2185 Milking Grid (7)

Let’s first consider the one-dimensional version. A string S has period T if and only if S[0..N-T-1]==S[T..N-1], so its smallest period corresponds to its longest prefix-suffix, which can be found by KMP in $O(N)$.

For the original two-dimensional problem, the answer is just the product of the smallest row period and the smallest column period.

3349 Snowflake Snow Snowflakes (7)

We need a string hash function that is invariant upon rotating or reversing. Simply adding or xor-ing all numbers (or after applying a single-variable function) together is a bad idea, since all permutations will have the same hash.

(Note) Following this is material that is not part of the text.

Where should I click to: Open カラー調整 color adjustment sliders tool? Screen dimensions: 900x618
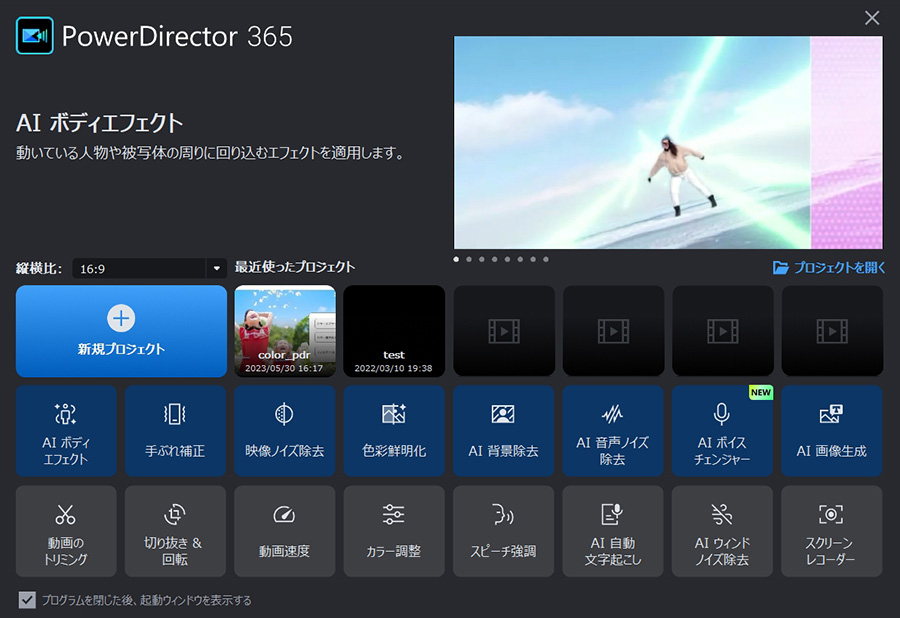(394, 532)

The hash function I use is xor-ing the polynomial hash of all rotations and reverses. Since adding/removing a charactor at front/back only takes $O(1)$ to update the polynomial hash, it only takes $O(L)$ to compute hashes of all rotations, (where $L$ is the length of the string, and $L=6$ in this problem) leading to a total complexity of $O(NL)$.

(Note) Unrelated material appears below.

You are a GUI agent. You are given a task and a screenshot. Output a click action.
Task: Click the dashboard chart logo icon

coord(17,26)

It should be noticed that, to completely avoid hash collision (so that exact equal comparison is not necessary) over $2^m$ objects, the hash value should use more than $2m$ bits, not just $m$, due to the infamous birthday paradox. In competitive programming, this normally means a 64-bit hash.

3167 Cow Patterns (8, challenge problem)

2774 Long Long Message (9, challenge problem)

Simple $O(n^2)$ DP solution is not fast enough for this problem. However, if you meet this problem in an interview (it is indeed a common interview question), DO USE the DP solution because most interviewers don’t know suffix array. :)

Create string $S=A#B$ (where # is a character that doesn’t appear in either $A$ or $B$) and construct the suffix array of $S$. For each pair of adjacant suffixes that one starts in the $A$ part and the other starts in the $B$ part, find their common prefix, and the longest one will be the answer. Complexity is $O(n\log n)$.

This is correct because of the monotonicity of longest common prefixes (LCPs) in the suffix array: for three suffixes $A<B<C$ we have $LCP(A,B)\geq LCP(A,C)\leq LCP(B,C)$. For a suffix starting in the $A$ part, its LCP in the $B$ part must be either its left-closest or right-closest $B$ part suffix. We can repeatly apply this argument and induce that we only need to consider adjacant pairs of suffixes.